**Goal of the exercise:** Return the data below exactly, but only from the line containing "The width and" through the line containing "Click Twitter bird icon beside Parker mention", with both of those lines included.

**Data for the task:**
──────────────────────────────

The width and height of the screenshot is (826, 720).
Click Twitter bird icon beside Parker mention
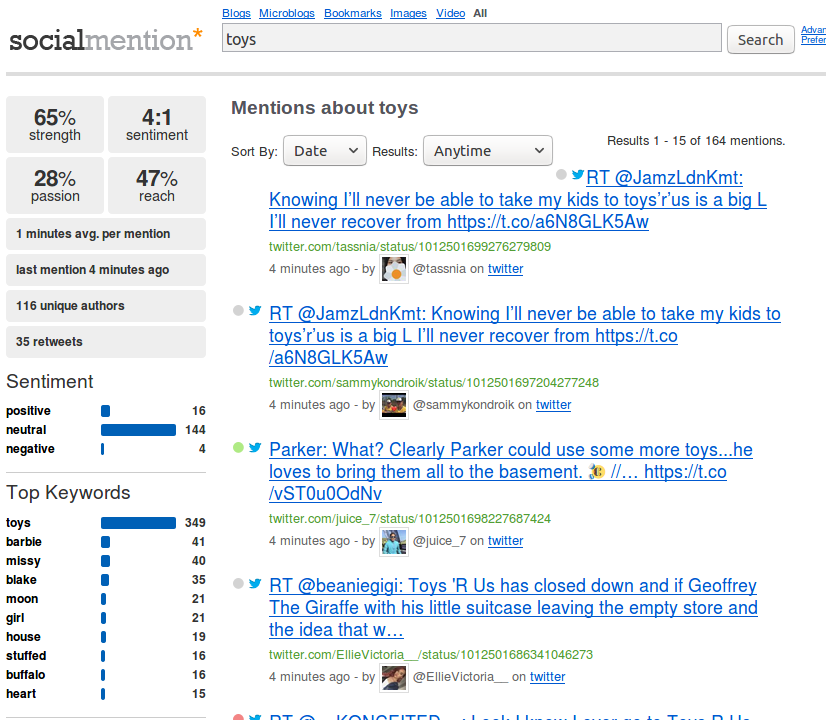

──────────────────────────────

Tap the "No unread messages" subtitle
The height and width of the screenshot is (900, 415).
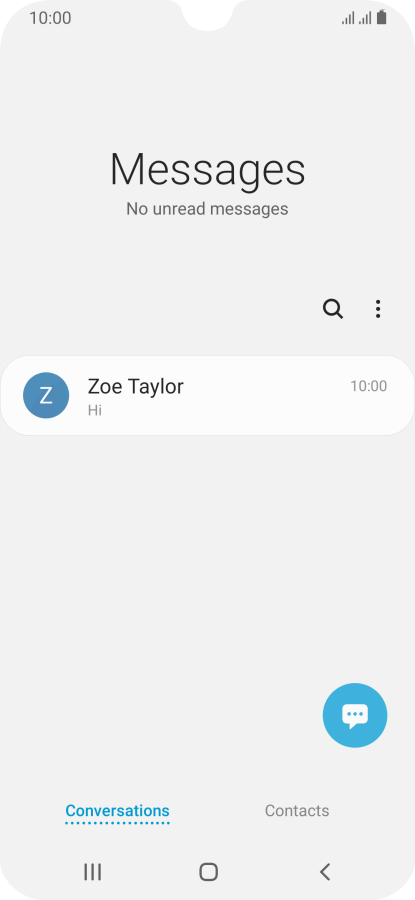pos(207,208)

──────────────────────────────

**Solution to this problem:**
The width and height of the screenshot is (826, 720).
Click Twitter bird icon beside Parker mention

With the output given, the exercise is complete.